■ **Exercise**
Quote the records from the line that contains "Toggle the Live badge on Webhooks" through the line that contains "pos(415,226)", line for line.
# Supplied records start
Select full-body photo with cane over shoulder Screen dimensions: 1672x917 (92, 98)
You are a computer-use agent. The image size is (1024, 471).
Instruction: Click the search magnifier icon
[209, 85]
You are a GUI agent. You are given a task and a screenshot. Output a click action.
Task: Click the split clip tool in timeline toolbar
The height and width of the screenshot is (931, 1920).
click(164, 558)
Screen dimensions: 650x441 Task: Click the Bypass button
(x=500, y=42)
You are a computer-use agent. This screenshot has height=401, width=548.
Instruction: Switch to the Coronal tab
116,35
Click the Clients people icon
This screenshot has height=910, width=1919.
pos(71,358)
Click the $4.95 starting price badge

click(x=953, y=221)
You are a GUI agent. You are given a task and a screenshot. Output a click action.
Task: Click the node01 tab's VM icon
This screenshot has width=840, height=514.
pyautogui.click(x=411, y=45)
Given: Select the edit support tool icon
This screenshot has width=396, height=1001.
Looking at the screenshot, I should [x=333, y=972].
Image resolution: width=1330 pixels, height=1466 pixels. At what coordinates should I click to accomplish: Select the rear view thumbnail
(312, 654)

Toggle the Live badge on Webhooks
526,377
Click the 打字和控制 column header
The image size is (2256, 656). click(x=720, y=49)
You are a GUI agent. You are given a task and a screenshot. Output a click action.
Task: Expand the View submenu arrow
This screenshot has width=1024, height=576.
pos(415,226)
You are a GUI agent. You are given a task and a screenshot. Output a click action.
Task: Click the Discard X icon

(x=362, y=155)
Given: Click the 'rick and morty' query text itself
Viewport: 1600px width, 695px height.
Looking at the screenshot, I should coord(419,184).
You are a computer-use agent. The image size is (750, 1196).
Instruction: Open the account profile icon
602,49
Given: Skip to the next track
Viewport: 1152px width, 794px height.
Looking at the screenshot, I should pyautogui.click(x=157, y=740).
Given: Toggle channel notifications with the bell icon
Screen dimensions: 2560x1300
# Supplied records end
■ **Answer to the task**
Toggle the Live badge on Webhooks
526,377
Click the 打字和控制 column header
The image size is (2256, 656). click(x=720, y=49)
You are a GUI agent. You are given a task and a screenshot. Output a click action.
Task: Expand the View submenu arrow
This screenshot has width=1024, height=576.
pos(415,226)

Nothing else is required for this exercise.